I remember about 10 years ago when I was too young to pay for an ICC
subscription, I would continually use a two-week trial by changing the volume
ID on my hard drive.

------
ja27
I'd never been very good at it. I could play, but would almost always lose to
anyone that had spent any real time studying chess. Then a couple years ago I
got into it and spent maybe 100 hours on it. Now I know I can demolish anyone
that doesn't really play, but I'm probably at the bottom of any club or group
of serious players.

One innovative tool that helped a lot is <http://chesstempo.com>. It presents
puzzles, but each puzzle has a dynamic rank, so the site is always adjusting
what it gives you to your current skill level.

------
thinkdifferent
I played chess a lot in my teenage years and I was very good. Italian Champion
under 12, under 18 and under 20, fide master with 2 international master
norms.

Then I decided to quit. It was incredibly fun, but also a lot of work which is
not going to pay off unless you become a very strong grandmaster. I'm still
thinking what a loss it was not to spend that "teenage energy" into doing
something more profitable.

But it was so fun that I'm thinking about a comeback :)

------
starpilot
I play on Yahoo Games. Not any good at it though, despite having read a basic
chess book and gone through the surprisingly thorough Yahoo Chess Strategy
Guide
[http://games.yahoo.com/help/strategy/ch&ss=1](http://games.yahoo.com/help/strategy/ch&ss=1).
It's a fun game if you're more of a spatial thinker (hello designers) or get
bored by more quantitative games like poker.

------
jph
I play casually and wrote a simple HTML jquery chess board:
<http://joelparkerhenderson.com/chess/>

The board is just pieces you can drag and drop anywhere. For me, this is more
flexible than Chess.com, Yahoo Games, and other sites with sign in,
membership, Java, Flash, and the like. Feel free to use it. Feedback
appreciated.

------
nl
I used to play second board in interschool competition. We were a small
school, but had a really good team (number one board ended up state champion.)
Took a couple of years but we ended up winning the whole thing.

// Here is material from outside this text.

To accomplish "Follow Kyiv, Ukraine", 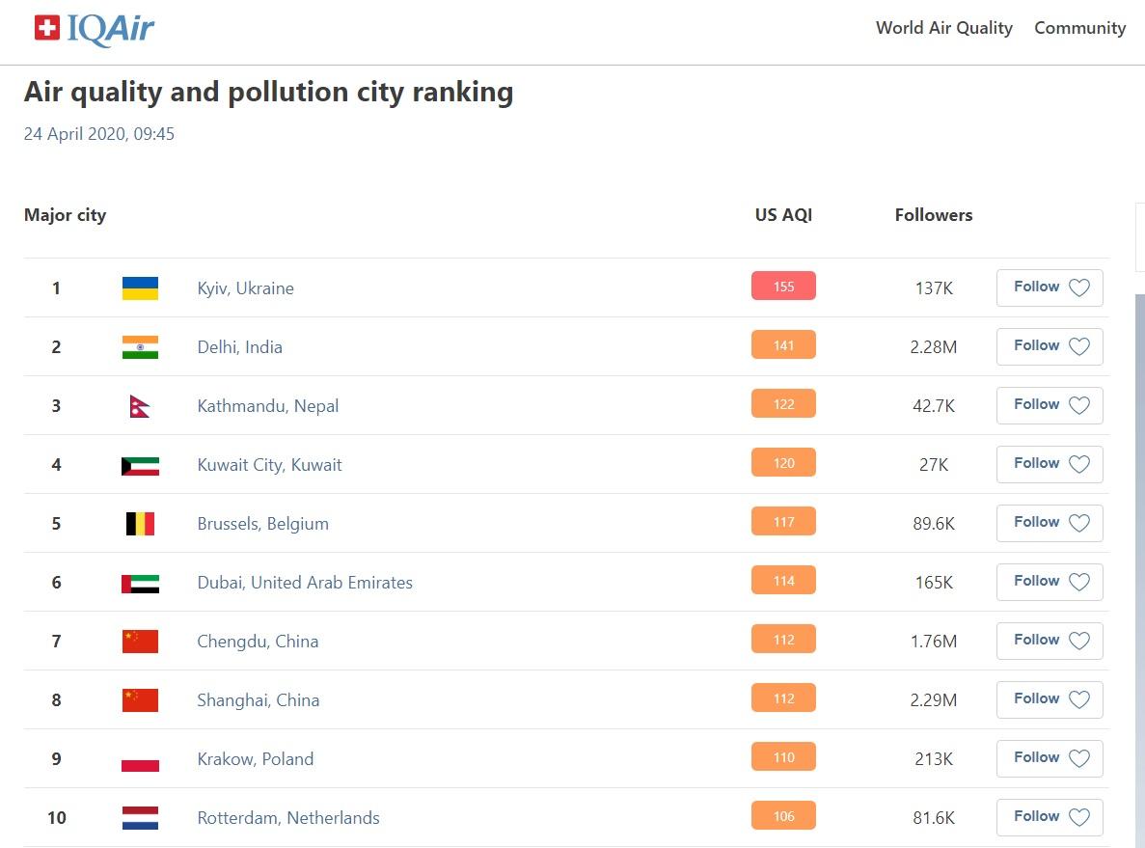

Interestingly, Terrance Tao's brother (Trevor) used to play in the same
competition sometimes.

------
richardw
I keep Shredder on the iPhone and usually play with that. I go through phases
of playing it whenever I have a couple minutes free. I like it because you can
keep a game around for a while, only needing to play when you're in the mood.

------
aquateen
If you're really interested in getting into chess, check out ICC and FICS.

------
Brajeshwar
I play regularly on <http://www.freechess.org/>

------
swah
Black coffee w/ as little sugar as I can tolerate in the particular moment of
the day.

------
djmattyg007
i used to play all the time. now i only play maybe one or two games a year.
never been much good at it though :(

------
Neputys
Chess is a candy for your brain :)

------
shareme
I use to play once or twice a week several years ago. I need to get back to
doing that and get rated.

That Bobby Fisher chess open, middle, and end game puzzle book is a great way
to step back into the game despite the major personal flaws that BF had.